HGNI - Hospital Geral de Nova Iguaçu (Hospital da Posse) (RJ) — Prova 2015
O atendimento às mulheres vítimas de violência sexual que procuram o serviço nas primeiras 72 horas após a violência, conforme o programa nacional do Ministério da Saúde é correto afirmar:
Violência sexual (até 72h) → Profilaxia universal para DST, HIV e gravidez.
O protocolo do Ministério da Saúde preconiza a profilaxia medicamentosa para DST, HIV e gravidez indesejada para todas as vítimas de violência sexual que buscam atendimento nas primeiras 72 horas, independentemente da evidência de lesões ou DST prévia, visando a máxima proteção.
O atendimento à mulher vítima de violência sexual é uma emergência médica e social, exigindo uma abordagem humanizada e integral. No Brasil, o Ministério da Saúde estabelece diretrizes claras para a assistência, visando minimizar os danos físicos e psicológicos e prevenir agravos à saúde, como infecções sexualmente transmissíveis (ISTs) e gravidez indesejada. A janela de 72 horas após o evento é crítica para a eficácia da profilaxia. A profilaxia pós-exposição (PEP) para HIV, sífilis, gonorreia e clamídia, juntamente com a anticoncepção de emergência, deve ser oferecida a todas as vítimas de violência sexual que buscam atendimento dentro desse período.
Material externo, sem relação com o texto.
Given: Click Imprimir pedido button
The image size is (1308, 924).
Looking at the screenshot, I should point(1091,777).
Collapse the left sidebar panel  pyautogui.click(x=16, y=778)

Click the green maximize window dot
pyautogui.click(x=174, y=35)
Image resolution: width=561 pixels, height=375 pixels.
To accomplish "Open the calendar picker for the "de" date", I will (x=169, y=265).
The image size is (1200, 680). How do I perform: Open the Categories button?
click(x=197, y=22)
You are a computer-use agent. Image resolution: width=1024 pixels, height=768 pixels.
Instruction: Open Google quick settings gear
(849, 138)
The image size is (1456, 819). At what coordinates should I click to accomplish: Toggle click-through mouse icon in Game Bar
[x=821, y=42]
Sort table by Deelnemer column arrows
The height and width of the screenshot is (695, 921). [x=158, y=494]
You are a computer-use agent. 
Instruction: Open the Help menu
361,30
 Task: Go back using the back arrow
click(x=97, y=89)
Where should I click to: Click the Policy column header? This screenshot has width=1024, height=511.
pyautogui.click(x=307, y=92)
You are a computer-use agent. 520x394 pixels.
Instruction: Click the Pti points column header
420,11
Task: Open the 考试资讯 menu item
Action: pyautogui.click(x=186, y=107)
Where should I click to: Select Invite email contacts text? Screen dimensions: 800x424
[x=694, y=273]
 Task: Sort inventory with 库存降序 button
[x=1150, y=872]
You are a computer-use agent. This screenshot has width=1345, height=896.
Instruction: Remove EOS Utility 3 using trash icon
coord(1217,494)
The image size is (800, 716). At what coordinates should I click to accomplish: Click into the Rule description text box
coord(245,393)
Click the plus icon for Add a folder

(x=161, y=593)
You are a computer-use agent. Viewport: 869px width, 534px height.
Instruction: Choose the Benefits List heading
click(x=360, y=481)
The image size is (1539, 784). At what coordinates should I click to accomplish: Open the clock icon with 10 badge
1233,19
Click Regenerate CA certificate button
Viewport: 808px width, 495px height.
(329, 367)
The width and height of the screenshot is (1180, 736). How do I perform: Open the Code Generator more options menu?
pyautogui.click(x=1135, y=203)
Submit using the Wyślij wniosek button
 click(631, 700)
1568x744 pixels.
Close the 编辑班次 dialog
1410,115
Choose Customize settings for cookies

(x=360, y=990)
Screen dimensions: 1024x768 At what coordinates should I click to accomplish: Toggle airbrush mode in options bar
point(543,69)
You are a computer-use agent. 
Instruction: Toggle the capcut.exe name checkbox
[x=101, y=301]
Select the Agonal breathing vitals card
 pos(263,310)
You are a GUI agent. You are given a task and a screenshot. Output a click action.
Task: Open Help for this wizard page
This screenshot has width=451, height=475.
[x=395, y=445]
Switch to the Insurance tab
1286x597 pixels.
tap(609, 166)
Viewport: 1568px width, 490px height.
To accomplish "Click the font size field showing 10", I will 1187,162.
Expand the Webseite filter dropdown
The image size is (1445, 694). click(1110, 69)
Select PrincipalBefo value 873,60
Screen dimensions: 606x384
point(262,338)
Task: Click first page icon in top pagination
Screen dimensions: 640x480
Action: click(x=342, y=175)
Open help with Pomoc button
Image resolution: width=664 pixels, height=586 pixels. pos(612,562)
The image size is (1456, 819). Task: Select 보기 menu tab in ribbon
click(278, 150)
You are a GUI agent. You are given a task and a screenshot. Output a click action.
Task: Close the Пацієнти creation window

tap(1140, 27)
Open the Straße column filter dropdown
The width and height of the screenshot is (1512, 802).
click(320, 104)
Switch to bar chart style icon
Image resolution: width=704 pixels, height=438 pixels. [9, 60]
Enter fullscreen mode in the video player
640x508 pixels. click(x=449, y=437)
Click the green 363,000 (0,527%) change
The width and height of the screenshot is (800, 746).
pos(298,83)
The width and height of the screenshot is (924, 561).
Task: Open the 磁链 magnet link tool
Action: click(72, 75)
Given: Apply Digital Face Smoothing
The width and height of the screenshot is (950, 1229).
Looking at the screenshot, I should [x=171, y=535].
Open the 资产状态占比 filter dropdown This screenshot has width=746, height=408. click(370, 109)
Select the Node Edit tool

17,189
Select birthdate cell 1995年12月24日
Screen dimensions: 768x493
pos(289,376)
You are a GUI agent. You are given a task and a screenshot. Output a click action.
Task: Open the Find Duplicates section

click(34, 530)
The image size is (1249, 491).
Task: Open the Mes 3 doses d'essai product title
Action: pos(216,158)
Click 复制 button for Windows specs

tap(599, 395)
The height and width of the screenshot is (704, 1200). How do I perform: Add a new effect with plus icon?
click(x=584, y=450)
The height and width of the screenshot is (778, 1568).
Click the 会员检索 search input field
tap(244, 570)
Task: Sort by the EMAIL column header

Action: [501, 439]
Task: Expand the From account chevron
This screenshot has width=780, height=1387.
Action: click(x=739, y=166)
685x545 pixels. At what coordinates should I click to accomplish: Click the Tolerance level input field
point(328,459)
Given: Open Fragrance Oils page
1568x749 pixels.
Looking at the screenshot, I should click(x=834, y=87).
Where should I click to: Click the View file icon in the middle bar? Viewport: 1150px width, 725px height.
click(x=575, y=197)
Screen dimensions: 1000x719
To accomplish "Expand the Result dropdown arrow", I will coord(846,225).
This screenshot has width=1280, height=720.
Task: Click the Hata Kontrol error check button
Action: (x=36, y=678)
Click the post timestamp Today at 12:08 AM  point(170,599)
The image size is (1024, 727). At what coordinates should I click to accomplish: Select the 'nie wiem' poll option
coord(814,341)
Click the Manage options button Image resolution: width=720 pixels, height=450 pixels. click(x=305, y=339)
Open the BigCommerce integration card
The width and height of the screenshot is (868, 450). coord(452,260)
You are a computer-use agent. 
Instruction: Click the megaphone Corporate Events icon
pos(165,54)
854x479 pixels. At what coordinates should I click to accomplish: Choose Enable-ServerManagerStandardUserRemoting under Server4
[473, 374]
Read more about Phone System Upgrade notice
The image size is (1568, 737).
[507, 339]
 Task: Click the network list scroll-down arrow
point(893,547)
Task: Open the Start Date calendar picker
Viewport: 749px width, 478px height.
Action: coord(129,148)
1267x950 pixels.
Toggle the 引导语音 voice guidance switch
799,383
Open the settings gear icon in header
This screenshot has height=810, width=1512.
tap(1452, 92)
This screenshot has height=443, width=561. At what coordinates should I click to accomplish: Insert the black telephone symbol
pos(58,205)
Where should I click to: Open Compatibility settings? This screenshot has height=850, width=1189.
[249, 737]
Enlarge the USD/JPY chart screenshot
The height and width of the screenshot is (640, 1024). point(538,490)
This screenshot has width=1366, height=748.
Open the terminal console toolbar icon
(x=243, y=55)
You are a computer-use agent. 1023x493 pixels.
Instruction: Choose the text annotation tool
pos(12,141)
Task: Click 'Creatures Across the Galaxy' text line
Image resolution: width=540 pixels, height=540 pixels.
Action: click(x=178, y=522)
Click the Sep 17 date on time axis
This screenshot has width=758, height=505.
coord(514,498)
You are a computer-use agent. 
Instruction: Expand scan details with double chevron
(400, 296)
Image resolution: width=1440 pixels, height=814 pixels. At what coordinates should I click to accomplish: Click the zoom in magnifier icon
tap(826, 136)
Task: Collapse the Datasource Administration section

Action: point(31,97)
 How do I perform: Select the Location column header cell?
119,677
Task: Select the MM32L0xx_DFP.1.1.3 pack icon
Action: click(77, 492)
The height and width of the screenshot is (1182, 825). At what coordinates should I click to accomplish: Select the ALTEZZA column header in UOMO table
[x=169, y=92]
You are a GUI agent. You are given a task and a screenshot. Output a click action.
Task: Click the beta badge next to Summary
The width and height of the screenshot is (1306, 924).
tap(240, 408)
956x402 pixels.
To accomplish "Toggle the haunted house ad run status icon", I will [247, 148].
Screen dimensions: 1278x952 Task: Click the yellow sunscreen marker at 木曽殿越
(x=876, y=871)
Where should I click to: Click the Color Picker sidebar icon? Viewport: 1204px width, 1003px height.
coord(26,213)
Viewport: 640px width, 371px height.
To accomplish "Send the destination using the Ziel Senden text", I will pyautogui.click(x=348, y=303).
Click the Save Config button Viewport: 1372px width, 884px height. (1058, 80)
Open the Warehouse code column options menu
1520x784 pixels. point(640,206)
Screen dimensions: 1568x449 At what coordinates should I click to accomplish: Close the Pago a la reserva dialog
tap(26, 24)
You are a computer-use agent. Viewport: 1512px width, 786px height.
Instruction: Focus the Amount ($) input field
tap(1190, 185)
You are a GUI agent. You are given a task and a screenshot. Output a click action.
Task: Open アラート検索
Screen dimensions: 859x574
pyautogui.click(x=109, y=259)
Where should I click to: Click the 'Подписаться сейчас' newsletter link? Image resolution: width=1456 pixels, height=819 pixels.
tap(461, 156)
Essa abordagem universal é fundamental, pois a ausência de lesões visíveis não exclui o risco de transmissão de ISTs ou gravidez. O tratamento é empírico e visa cobrir os patógenos mais comuns, sendo crucial para a saúde futura da paciente. Além da profilaxia medicamentosa, o atendimento deve incluir acolhimento psicológico, coleta de evidências forenses (se desejado pela vítima e dentro do prazo legal), vacinação (tétano, hepatite B), e acompanhamento ambulatorial para monitoramento e suporte contínuo. A adesão ao tratamento e o retorno para seguimento são desafios, reforçando a importância de uma comunicação clara e empática sobre os benefícios da profilaxia e a necessidade de acompanhamento.
A profilaxia medicamentosa para DST, HIV e gravidez indesejada deve ser iniciada preferencialmente nas primeiras 72 horas após a violência sexual para maior eficácia.
A profilaxia abrange DSTs como sífilis, gonorreia, clamídia, além de HIV e anticoncepção de emergência para prevenir gravidez indesejada.
Sim, o protocolo do Ministério da Saúde recomenda a profilaxia universal para todas as mulheres vítimas de violência sexual que procuram o serviço dentro do período de 72 horas, independentemente de achados no exame físico.